The greatest law in the universe and in the Bible is the law of love. Love the Lord with all your heart, mind and strength… love one another. In different ways all our small and great sins are sins against love, but at the cross humanity sinned against love in the greatest way imaginable. We turned our faces against love; we violated, we killed Love itself; we destroyed the source and sum and sign of all love. We broke the divine law so completely that no amount of good deeds could ever repair it. All the king’s horses and all the king’s men…

So the cross levels us all, kings and beggars, saints and sinners. None of us can lift our heads and call ourselves guiltless. Even Jesus’ own closest friends and followers deserted, denied or betrayed him.

Love vindicated

The cross not only makes sin up close and personal; it makes salvation up close and personal too
But that is only one side of the story. The glory of the cross – what makes it Good Friday – is that at the exact same time as Love was being utterly rejected and violated by humanity, Love was also being utterly fulfilled by humanity’s true and perfect representative. Jesus – he who is Love incarnate – took love to its extent and extreme by dying for those who deserted, denied, betrayed, scorned, mocked, wounded, and ultimately killed him. Greater love has no man than this, that he lay down his life for his friends... except perhaps that he lay it down for his enemies.

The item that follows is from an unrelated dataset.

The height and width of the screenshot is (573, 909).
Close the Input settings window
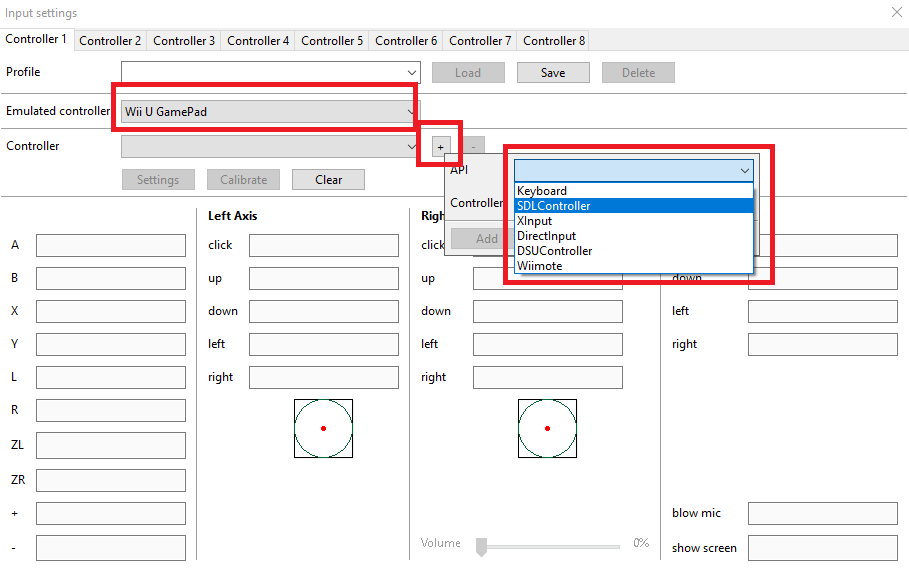tap(896, 12)
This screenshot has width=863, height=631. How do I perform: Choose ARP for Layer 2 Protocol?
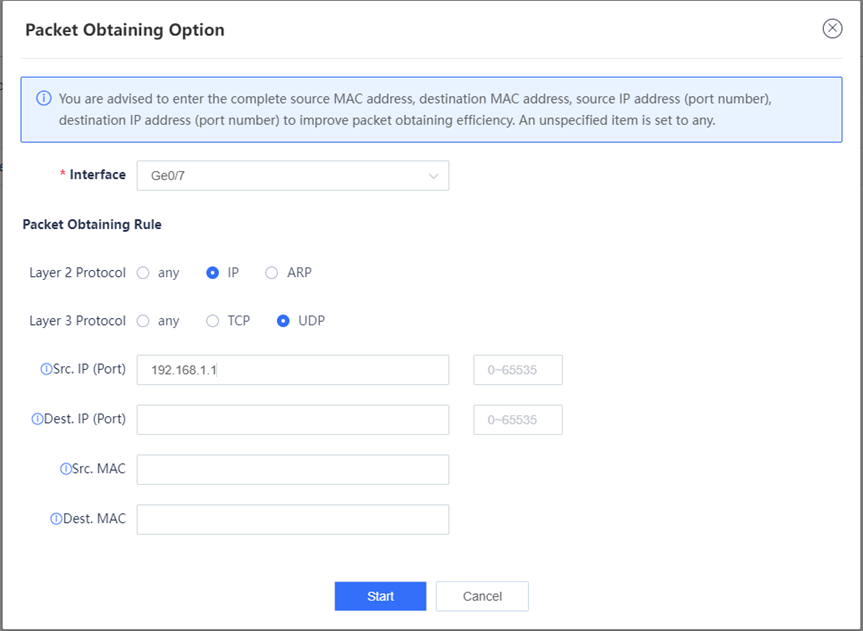point(272,272)
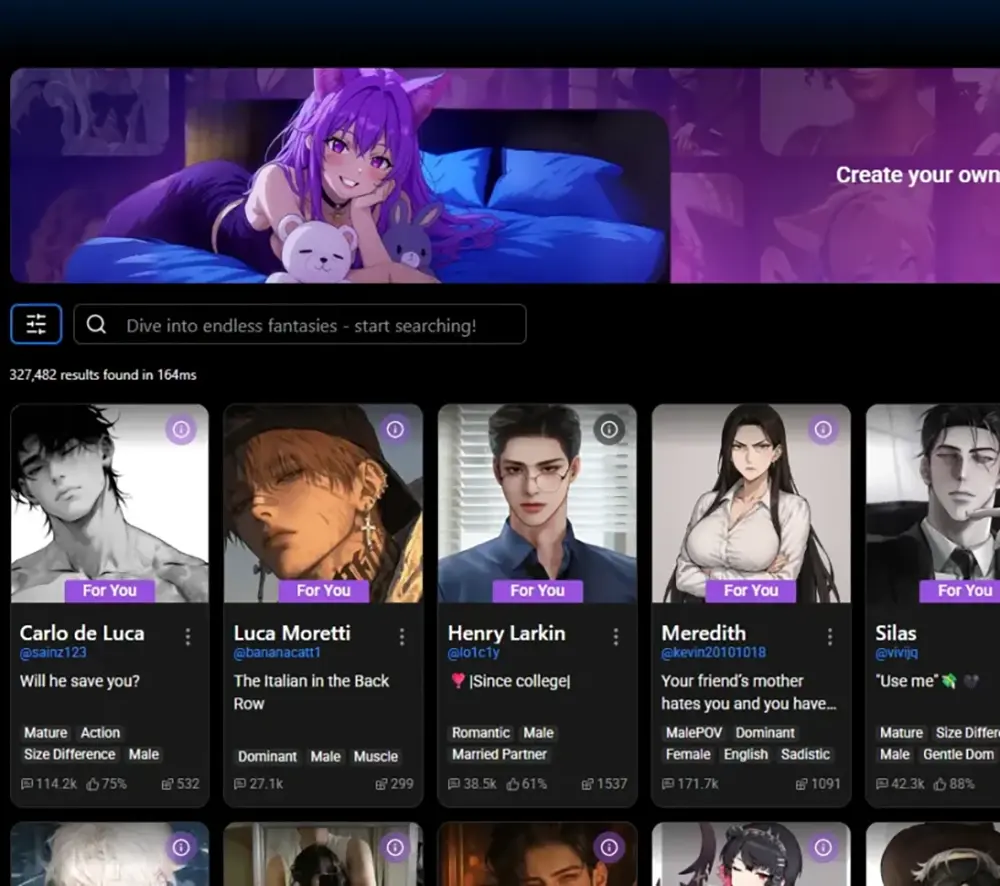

So as we threw the worst of ourselves at Christ, he bore to the fullest extent our own suffering, shame and sorrow, and in doing so he redeemed it all. As we subjected him to the deepest horror and torment humans can devise, he bore the utmost depths of our evil and overcame it. Nothing others can do to us, and nothing we can do to others, is now beyond the power of Christ’s healing and redemption. This is real love; this is love tested to the limit and proved beyond doubt.

So the cross not only makes sin up close and personal; it makes salvation up close and personal too. If Christ died in some sense because of me and you, he also died by the same token to forgive, heal, redeem and restore me and you. We all stand equal before the cross: equally guilty, yet equally freed and forgiven. The cross is the total triumph of love over all that would reject, betray, mock and destroy love, and Easter is the proof of that triumph.

Postscript: penal substitution

There are of course many ways of viewing the cross; the evangelical favourite is Penal Substitution, whereby Jesus is thought to have borne in our place the punishment due for our sins and so satisfied God's just anger against us. I do not deny the truth of this, but in my view it has to be placed firmly in the context of love, for God is love and love is God's highest law. God's anger is simply the result of the violation and betrayal of love, and his solution is the full outworking of love.

So though it may be true to say that God's wrath is satisfied on the cross, it is also true - and in my view far more importantly true - that God's love is satisfied, is fully expressed and fulfilled, on the cross.

1 comment:

  1. Passionately and persuasively put, son. (Dad writing. I'm not prejudiced.) We humans try to codify everything, and end up in the case of faith with credal formulas that we can come to worship more than we do the Loved One they are supposed to explain! Martyn Lloyd-Jones made perhaps his wisest comment in a sermon about Romans 9, when, a propos of Predestination vs. Arminianism, he said something like, "It is far more important that we know we are saved than that we understand precisely how we are saved."

    P.S. What! No reference to "curry" in your labels!